Problem ::
Copy the rows from the line with "Task: Click the Corel" up to and including the line with "pyautogui.click(x=6, y=189)", swapping "MENDOZA" for "Mendoza" and leaving all else as it stands.

────────

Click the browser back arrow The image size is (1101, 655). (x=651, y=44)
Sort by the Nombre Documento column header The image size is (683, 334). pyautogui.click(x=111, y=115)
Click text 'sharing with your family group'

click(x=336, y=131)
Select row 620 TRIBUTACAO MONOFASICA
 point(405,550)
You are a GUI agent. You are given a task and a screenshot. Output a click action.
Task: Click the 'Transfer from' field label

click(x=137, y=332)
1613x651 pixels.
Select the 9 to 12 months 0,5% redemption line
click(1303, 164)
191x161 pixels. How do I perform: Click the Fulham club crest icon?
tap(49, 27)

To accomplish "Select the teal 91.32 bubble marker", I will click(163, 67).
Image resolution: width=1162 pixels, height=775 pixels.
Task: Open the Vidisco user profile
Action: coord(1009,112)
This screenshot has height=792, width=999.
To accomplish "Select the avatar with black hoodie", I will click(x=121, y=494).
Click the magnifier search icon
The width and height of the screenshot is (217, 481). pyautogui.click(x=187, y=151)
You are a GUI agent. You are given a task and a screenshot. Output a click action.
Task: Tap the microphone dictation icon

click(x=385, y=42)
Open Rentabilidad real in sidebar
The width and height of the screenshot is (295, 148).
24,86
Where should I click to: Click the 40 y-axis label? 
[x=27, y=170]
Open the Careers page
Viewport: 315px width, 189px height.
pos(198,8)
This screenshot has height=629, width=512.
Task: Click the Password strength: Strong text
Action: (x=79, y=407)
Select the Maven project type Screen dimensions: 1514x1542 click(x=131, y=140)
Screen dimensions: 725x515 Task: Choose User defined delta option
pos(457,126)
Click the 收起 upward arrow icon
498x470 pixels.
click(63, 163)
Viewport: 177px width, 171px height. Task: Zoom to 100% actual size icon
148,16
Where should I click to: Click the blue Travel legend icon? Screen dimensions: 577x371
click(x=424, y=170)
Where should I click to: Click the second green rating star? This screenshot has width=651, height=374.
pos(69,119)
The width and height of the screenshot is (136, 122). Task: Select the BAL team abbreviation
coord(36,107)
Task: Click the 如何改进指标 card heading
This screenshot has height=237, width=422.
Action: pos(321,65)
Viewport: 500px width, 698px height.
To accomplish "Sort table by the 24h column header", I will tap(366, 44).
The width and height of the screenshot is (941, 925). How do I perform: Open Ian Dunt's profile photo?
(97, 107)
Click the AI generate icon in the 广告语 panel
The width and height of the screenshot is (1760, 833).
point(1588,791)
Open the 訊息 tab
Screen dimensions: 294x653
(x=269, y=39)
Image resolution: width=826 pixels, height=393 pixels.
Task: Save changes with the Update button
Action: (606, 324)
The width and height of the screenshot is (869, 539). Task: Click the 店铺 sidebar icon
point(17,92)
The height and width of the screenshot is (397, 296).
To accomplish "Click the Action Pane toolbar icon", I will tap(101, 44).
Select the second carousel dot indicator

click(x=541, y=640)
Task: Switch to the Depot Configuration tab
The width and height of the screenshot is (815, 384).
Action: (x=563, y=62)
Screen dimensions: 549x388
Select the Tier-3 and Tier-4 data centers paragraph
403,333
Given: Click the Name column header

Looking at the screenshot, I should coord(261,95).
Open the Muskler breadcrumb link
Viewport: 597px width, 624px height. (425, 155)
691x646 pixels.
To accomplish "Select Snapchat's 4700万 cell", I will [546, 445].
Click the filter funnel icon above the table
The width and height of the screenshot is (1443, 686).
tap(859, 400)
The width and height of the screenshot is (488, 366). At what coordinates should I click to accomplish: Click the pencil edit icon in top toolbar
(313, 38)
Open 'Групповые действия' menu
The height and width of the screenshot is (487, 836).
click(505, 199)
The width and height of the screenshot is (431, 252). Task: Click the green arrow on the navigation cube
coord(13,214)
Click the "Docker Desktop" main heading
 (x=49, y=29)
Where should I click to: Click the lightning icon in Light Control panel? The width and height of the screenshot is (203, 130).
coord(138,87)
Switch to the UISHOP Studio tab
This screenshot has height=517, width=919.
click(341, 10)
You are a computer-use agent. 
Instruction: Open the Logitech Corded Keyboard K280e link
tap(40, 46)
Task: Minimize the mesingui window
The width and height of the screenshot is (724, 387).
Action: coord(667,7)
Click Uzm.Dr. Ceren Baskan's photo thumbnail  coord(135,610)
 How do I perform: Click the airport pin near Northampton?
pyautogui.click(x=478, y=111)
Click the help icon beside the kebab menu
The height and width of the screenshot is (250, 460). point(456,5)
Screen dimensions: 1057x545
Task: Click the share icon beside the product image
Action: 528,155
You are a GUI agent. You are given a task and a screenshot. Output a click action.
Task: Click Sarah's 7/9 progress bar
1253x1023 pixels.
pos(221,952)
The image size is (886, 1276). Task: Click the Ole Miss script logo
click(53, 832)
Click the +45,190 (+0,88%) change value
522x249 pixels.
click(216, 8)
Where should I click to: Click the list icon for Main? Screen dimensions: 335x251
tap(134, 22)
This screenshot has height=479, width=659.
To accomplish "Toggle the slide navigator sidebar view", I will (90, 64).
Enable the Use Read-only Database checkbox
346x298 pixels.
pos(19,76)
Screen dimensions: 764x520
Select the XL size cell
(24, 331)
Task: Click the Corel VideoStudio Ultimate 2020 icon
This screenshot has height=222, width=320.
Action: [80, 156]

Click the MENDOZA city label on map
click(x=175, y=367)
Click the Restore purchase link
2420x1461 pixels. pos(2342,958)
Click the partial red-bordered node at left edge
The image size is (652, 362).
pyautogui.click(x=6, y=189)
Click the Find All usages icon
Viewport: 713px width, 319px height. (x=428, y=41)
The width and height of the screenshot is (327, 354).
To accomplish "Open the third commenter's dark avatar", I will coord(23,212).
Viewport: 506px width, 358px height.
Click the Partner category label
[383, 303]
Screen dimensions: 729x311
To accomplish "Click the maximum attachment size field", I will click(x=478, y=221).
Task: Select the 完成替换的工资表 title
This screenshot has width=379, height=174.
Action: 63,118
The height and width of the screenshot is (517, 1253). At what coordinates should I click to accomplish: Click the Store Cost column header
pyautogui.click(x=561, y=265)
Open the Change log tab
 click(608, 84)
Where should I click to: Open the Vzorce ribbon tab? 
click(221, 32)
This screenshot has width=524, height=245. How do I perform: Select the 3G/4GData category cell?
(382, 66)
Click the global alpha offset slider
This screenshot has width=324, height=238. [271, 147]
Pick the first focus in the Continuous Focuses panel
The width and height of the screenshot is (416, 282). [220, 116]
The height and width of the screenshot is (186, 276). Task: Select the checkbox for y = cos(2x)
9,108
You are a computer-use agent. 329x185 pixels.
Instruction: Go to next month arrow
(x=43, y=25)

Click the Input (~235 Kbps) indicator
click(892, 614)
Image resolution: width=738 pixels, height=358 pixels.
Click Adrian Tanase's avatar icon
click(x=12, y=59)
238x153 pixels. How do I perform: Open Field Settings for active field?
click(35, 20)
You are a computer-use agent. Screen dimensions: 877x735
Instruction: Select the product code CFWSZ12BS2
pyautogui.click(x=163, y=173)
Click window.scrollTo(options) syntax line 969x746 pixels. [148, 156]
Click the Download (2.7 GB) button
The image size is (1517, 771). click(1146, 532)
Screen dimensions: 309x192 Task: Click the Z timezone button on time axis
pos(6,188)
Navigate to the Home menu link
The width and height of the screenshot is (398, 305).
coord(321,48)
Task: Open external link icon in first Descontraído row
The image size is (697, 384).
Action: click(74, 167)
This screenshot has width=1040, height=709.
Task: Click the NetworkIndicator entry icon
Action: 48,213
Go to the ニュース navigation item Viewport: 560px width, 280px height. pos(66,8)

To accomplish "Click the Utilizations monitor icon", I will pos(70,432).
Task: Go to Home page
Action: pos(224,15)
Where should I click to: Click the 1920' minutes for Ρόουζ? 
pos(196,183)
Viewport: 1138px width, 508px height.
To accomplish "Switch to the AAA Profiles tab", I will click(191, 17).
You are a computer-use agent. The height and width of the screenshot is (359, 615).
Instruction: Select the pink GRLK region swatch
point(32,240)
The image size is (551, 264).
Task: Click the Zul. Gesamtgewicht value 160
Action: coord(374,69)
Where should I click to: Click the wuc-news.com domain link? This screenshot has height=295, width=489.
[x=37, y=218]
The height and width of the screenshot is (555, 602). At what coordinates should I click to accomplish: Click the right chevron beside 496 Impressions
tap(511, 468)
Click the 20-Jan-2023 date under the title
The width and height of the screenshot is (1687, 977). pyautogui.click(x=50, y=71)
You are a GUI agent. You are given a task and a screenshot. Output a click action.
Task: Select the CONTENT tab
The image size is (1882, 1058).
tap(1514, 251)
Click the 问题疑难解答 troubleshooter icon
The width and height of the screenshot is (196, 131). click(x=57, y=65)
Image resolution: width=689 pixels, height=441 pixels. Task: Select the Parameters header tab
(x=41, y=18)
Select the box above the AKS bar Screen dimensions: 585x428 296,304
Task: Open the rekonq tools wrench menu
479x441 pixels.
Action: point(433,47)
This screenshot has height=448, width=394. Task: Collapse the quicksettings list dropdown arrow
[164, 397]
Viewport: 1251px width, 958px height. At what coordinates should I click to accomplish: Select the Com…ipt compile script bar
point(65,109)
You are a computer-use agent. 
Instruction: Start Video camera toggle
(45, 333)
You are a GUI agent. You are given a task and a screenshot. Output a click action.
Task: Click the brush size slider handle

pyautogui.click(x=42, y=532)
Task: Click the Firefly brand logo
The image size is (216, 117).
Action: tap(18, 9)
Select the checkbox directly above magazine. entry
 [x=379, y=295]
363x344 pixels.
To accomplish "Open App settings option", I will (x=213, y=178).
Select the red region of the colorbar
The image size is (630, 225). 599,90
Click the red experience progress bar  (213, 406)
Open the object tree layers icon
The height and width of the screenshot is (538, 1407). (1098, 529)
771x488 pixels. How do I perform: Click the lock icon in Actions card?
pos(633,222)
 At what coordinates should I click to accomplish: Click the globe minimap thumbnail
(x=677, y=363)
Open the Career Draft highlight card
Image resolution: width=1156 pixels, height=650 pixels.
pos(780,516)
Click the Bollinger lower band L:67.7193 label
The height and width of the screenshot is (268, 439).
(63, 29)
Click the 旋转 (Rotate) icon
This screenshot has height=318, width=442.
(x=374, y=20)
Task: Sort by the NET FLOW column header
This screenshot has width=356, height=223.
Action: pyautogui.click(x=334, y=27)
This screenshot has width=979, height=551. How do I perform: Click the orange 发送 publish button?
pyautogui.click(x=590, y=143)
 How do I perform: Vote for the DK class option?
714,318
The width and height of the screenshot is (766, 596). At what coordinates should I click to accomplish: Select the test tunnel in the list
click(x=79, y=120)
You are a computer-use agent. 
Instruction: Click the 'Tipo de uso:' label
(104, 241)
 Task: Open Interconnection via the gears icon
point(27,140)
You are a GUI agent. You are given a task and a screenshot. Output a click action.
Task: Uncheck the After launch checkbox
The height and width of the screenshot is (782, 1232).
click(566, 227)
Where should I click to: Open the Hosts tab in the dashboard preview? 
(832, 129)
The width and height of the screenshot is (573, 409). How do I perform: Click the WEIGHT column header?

────────

Output of the task ::
Task: Click the Corel VideoStudio Ultimate 2020 icon
This screenshot has height=222, width=320.
Action: [80, 156]

Click the Mendoza city label on map
click(x=175, y=367)
Click the Restore purchase link
2420x1461 pixels. pos(2342,958)
Click the partial red-bordered node at left edge
The image size is (652, 362).
pyautogui.click(x=6, y=189)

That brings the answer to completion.